Обычно Белецкий не распространялся среди домашних о своих мистических антикварных находках, но сегодня загадочных сверток заметила его пятнадцатилетняя дочь Анастасия. Она накинулась на отца с расспросами и тому пришлось немного рассказать о новом приобретении. Когда же Серафим Аристархович извлек шкатулку из бумаги, Настенька обомлела от восхищения, чем вызвала недоумение у отца. Казалось бы, довольно мрачная вещь, испещренная черепами, должна вызывать у молодой девушки отвращение, однако дочь пришла в неописуемый восторг и тут же начала упрашивать Белецкого подарить ей шкатулочку.

– Бог с тобой, Настенька. Зачем тебе столь странная вещица? Да и сломанная к тому ж.

-Ах, папенька, да вы посмотрите, как она хороша. Вы и сами это прекрасно знаете, уж будь она дурна так и не купили бы.

– Но она же для моей коллекции, – вяло запротестовал Серафим Аристархович. Характером он обладал мягким, да и в дочке души не чаял, а потому отказывать ей было для него сущим кошмаром. – На что она тебе?

– Уж очень по душе пришлась. Ну папенька! – Анастасия обиженно надула губы, и колеблющийся отец был вынужден сдаться под напором этого жалостливого взгляда, хоть и поворчал для проформы.

– Ах, ну бери, бери. Хотя к чему столь страшная вещь молодой девице, я совершенно не могу взять в толк. Мало ли у тебя шкатулок – и филигранные и с перламутром, нет подавай ей жуткую с черепами.

– Ах, спасибочки! – обрадованная Настя жарко поцеловала родителя в покрасневшую от волнения щеку, и, схватив ларец тотчас выбежала вон.

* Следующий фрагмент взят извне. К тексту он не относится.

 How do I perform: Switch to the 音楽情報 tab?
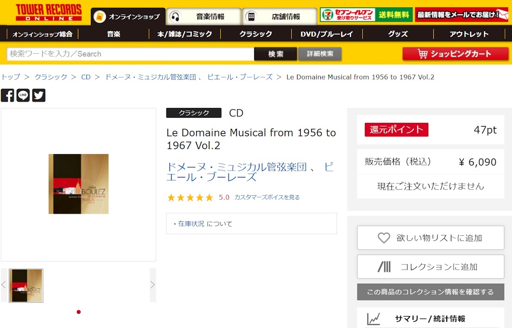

– Погоди… – выкрикнуть Серафим Аристархович, но дочери уже и след простыл. А Белецкий меж тем начал осознавать, что совершил ошибку. пойдя на поводу у отеческих чувств. Ведь эта шкатулка вполне может быть опасной. Да ни один из магический предметов коллекции не принес в дом Белецких несчастье, но все они заперты в шкафу. Кто знает, что на самом деле таит в себе эта вещь? Расстроенный Серафим Аристархович направился ужинать, надеясь за столом уговорить дочь вернуть шкатулку.

За ужином супруга Белецкого Анна Саввишна пришла в сильное волнение, узнав, что дочь завладела жуткой вещью, испещренной черепами. Женщиной она была набожной и суеверной одновременно. Блюдя все церковные праздники, Анна Саввишна верила и в приметы. Она всегда носила на исподнем булавку от сглаза, верила в колдовство и заговоры, а в последнее время так и вовсе пристрастилась к спиритизму. В тайне от мужа госпожа Белецкая посещала собрания, на которых медиумы взывали к усопшим. На одном из таких собраний, вселившийся в ясновидца дух, предупредил Анну Саввишну о грозящей ее семье опасности. Не предававшая сперва странному предсказанию особого значения Белецкая, услышав про шкатулку не на шутку испугалась.

 

– Отдай ее отцу! – строго наказала она дочери и тут же с негодованием обратилась к супругу. – Негоже в доме иметь подобные вещи! Зря ты, Серафим, собираешь эти предметы. Надо бы вызывать отца Сергия и освятить твой шкаф.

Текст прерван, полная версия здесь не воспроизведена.